(Record set Opens)

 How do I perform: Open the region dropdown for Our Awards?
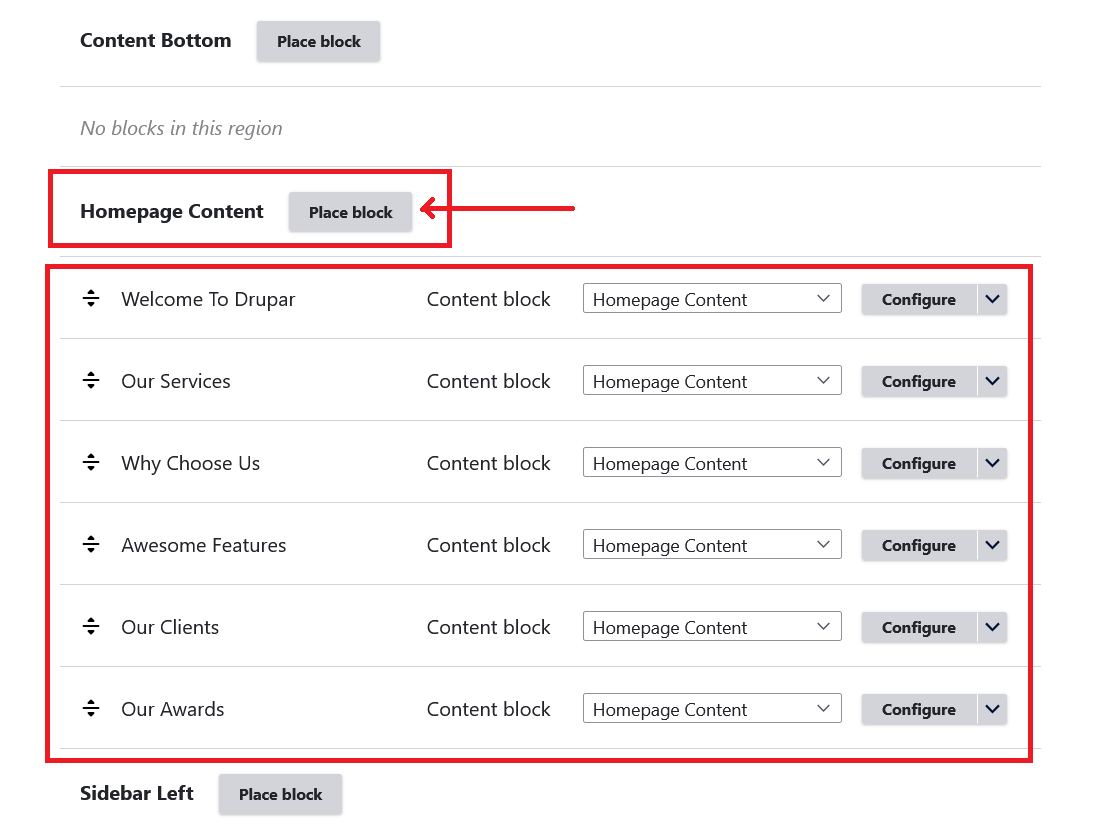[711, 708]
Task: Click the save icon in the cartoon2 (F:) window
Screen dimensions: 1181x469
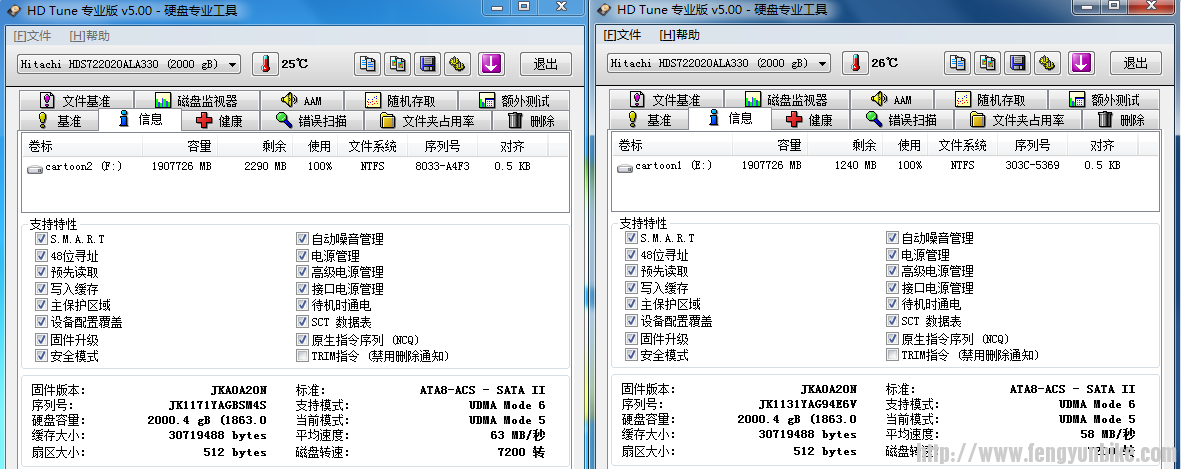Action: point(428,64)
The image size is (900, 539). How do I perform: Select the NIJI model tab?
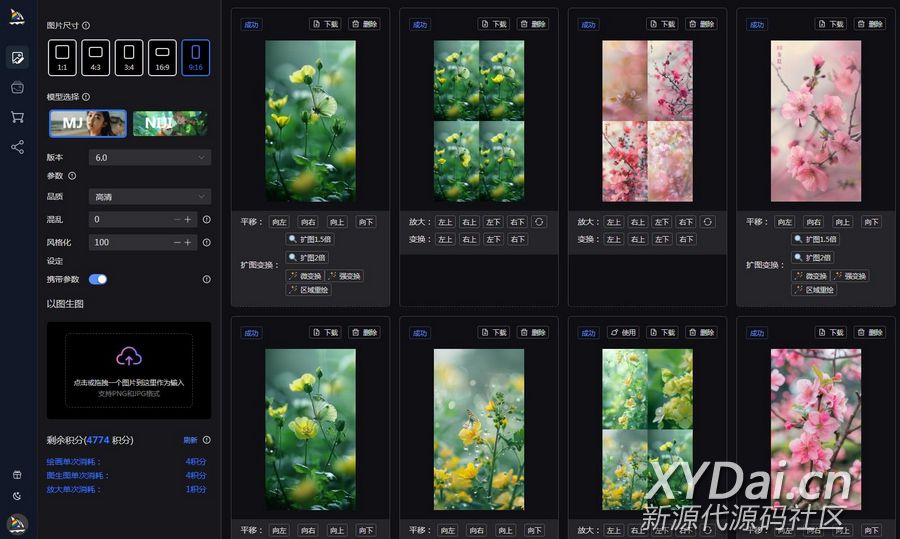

(Record set Closes)

__What you need to do__:
The output should consist of the records above, reproduced exactly, without pictures.

__Answer space__:
 How do I perform: Open the region dropdown for Our Awards?
[711, 708]
Task: Click the save icon in the cartoon2 (F:) window
Screen dimensions: 1181x469
Action: point(428,64)
The image size is (900, 539). How do I perform: Select the NIJI model tab?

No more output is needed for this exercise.